Except we didn't. 60% of the world doesn't have indoor plumbing/toilets. That's over 3 billion! In the USA alone 1.9 million people poop in a hole.

And even if we solve the indoor plumbing issue 90% of the poop still ends up in rivers and lakes.

So we're far from solving even the simplest sanitation problems. Trying to tackle more complex issues...?

Anyway, according to one observer; there's nothing wrong with the planet!
posted by Zedcaster at 8:45 PM on December 3, 2016 [10 favorites]


I keep on panicking every time I'm reminded of global warming. What can I do? What can we do?
posted by LSK at 9:16 PM on December 3, 2016 [1 favorite]


We cannot turn Earth into Venus.

The linked article says nearly the opposite of that: it's an open question. It says that the previous reason 20th century scientists believed it was impossible is that they thought at a certain point water vapor suspended in the atmosphere would make the planet reflect more heat than it absorbed.

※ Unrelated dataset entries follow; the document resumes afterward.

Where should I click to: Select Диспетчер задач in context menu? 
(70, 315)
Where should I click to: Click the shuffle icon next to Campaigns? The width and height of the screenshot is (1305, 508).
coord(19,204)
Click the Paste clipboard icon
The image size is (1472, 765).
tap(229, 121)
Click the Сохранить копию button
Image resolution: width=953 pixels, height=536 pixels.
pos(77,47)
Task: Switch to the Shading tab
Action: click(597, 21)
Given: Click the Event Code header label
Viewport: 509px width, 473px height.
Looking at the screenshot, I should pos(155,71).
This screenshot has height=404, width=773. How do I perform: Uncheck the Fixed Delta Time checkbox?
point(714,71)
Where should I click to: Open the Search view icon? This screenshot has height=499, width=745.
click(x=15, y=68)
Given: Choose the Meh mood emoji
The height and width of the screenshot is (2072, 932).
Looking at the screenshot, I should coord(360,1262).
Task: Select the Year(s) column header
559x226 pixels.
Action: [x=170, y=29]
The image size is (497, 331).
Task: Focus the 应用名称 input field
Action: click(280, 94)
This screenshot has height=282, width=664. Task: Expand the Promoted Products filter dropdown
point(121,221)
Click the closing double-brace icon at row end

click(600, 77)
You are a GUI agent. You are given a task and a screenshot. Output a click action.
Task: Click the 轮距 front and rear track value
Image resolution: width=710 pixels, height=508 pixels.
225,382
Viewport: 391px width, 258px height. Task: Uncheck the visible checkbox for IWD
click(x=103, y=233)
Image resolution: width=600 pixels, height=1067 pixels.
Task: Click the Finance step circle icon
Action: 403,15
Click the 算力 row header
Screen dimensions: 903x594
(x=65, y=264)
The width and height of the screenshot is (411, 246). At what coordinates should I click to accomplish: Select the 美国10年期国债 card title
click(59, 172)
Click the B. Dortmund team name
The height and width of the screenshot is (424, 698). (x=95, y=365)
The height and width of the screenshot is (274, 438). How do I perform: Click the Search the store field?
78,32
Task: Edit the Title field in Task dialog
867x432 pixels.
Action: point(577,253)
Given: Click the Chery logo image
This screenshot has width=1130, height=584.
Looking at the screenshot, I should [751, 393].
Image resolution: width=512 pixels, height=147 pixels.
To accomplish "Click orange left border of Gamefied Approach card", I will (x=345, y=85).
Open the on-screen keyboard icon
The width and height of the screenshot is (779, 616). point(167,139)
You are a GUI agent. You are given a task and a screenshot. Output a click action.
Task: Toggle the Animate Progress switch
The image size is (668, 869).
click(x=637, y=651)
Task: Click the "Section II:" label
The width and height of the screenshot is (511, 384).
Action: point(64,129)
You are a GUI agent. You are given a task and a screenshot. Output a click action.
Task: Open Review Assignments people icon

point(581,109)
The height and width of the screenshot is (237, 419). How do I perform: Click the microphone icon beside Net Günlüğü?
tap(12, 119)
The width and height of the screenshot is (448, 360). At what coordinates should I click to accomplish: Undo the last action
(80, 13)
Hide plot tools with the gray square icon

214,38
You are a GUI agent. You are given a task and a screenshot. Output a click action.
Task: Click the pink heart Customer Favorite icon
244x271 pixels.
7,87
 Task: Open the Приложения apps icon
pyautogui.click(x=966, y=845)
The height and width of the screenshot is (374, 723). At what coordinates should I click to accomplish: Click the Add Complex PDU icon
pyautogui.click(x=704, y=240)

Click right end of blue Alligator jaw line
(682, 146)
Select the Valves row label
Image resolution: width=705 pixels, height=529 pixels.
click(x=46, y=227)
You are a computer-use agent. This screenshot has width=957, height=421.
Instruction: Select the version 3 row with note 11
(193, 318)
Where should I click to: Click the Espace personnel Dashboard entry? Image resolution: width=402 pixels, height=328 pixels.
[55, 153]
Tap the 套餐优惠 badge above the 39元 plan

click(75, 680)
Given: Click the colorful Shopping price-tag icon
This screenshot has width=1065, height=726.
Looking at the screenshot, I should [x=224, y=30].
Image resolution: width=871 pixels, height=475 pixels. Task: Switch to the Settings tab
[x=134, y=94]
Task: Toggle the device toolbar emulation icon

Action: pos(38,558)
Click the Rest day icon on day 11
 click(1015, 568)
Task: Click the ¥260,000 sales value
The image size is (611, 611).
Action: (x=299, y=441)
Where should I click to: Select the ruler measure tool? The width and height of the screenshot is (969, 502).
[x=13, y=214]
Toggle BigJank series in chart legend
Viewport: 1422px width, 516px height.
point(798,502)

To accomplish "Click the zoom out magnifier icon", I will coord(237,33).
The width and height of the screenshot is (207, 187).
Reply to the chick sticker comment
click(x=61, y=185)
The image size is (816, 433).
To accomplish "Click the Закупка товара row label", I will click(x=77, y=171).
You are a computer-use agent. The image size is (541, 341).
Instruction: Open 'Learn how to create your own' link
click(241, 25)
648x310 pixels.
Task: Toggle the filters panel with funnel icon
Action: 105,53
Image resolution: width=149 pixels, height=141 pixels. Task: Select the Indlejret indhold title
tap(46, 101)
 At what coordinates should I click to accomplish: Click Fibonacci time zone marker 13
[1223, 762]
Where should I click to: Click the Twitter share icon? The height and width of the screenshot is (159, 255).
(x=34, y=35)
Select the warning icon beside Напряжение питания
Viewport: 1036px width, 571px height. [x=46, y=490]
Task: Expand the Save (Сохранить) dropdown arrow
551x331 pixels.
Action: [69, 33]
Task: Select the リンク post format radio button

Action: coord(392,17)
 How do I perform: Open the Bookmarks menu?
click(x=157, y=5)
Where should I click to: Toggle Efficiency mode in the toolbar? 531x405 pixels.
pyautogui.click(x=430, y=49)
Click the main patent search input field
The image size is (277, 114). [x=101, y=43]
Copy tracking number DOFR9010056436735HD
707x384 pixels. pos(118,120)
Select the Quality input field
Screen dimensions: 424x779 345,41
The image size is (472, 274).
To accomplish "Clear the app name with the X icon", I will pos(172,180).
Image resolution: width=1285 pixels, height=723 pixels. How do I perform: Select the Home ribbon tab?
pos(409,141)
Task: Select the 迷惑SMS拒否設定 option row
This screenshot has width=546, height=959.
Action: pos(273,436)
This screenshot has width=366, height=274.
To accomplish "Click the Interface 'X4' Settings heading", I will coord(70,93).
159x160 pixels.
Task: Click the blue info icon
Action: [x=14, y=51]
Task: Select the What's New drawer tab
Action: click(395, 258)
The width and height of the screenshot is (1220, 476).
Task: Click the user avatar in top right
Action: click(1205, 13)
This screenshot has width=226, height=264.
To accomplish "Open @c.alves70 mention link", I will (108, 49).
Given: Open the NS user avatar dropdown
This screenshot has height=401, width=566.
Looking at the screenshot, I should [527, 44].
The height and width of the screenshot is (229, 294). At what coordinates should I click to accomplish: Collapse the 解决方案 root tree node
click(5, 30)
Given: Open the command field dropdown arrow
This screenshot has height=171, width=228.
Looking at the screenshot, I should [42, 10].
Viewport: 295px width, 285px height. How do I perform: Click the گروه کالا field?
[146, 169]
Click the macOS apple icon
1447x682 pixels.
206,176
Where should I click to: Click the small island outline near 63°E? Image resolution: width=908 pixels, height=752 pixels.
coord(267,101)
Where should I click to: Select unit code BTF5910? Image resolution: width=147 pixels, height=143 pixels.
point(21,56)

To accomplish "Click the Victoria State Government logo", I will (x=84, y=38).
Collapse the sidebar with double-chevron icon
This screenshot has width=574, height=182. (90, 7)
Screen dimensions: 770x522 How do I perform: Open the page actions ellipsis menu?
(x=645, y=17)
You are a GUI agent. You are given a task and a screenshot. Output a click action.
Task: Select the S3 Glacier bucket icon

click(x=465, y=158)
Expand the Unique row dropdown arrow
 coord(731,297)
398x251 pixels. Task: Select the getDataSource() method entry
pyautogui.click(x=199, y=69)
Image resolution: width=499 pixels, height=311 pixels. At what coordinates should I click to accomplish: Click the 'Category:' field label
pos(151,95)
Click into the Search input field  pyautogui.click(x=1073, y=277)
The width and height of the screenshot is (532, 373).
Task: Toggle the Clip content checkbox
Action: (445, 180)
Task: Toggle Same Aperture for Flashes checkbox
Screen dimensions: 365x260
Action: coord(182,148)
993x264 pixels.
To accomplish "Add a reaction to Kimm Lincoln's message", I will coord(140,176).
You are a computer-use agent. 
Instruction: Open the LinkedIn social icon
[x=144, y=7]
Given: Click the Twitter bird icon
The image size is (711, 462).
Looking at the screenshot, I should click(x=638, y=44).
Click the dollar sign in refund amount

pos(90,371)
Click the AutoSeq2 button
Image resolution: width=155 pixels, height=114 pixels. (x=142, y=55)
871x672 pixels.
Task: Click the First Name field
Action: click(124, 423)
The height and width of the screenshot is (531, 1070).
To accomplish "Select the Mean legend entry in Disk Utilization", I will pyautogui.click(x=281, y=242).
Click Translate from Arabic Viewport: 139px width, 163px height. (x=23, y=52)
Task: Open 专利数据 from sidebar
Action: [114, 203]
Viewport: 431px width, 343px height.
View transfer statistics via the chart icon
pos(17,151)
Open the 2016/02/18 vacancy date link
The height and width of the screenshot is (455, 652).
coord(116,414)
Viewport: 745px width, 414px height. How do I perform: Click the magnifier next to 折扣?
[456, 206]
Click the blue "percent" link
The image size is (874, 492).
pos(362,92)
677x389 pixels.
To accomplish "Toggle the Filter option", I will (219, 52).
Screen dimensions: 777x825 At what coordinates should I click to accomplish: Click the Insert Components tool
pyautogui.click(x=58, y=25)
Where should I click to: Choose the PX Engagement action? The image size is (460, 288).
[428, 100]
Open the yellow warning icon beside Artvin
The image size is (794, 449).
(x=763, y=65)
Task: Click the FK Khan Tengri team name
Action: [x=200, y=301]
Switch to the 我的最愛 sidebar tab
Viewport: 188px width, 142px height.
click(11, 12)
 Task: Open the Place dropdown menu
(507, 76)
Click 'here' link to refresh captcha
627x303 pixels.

But it presents a recent study whose primary author says,
Our new calculations show that a water vapor–rich atmosphere absorbs more sunlight and lets out less heat than previously thought, enough to put the Earth into a runaway from which there would be no return.
The "second opinion" guy, one of the scientists who looked into the topic in the 20th century and disagrees with the new study's conclusion, at the time of the 2013 article putting the finishing touches on another study concurring with his previous research, still says things like
Unprotected humans and other warm-blooded mammals can overheat and die in humid conditions hotter than about 35 degrees C, because their metabolisms produce more heat than can be easily dissipated into the surrounding air. The latest results from Kasting’s group, which are still under review, suggest that such conditions could prevail across much of the planet if human civilization burns enough fossil fuel to quadruple atmospheric levels of carbon dioxide.
and
As nightmarish as a runaway greenhouse seems, whether or not modern Earth is susceptible to it should perhaps be seen as essentially an academic point. Microbes could endure and even flourish on a planet at the brink of runaway, but people would still be steam-cooked whether or not such a hothouse world tipped over into a more Venusian climate. Leaving aside other effects of global warming like rising seas, stronger storms, longer droughts and plummeting biodiversity, Kasting says, “the problem of heat stress alone could become lethal to humans well before any runaway happens, and that danger may be much closer than previously realized. This is serious enough to warrant our full attention.”
They both seem to think we're unlikely to reach a globally-lethal temperature from burning fossil fuels alone, but I'm not clear whether they're trying to take potential feedback effects into account or sources of heating other than CO2.

I'd agree that it's probably not useful to talk about runaway scenarios, but 2016 makes it seem like relying on consensus impossibilities is not a great bet and kinda feels like tempting fate.

Despite that, my personal non-expert belief is that at the very least self-preservation on the part of elites will provide a strong enough imperative to keep a large chunk of the human population alive, via the same kind of mechanisms that made rapacious acquisition and control of energy sources an imperative. This seems to have already happened in China and elsewhere.

I would think that an important thing to do, to minimize the damage, is to push for discussion and visibility of the concrete and verifiable effects of climate change that are now constantly appearing: coastal flooding everywhere, a cruise ship traversing the NorthWest Passage above Canada for the first time in history, Russian preparations for its own Northern Sea Route opening up, and the third of the Great Barrier Reef closest to the equator dying.
posted by XMLicious at 9:32 PM on December 3, 2016 [6 favorites]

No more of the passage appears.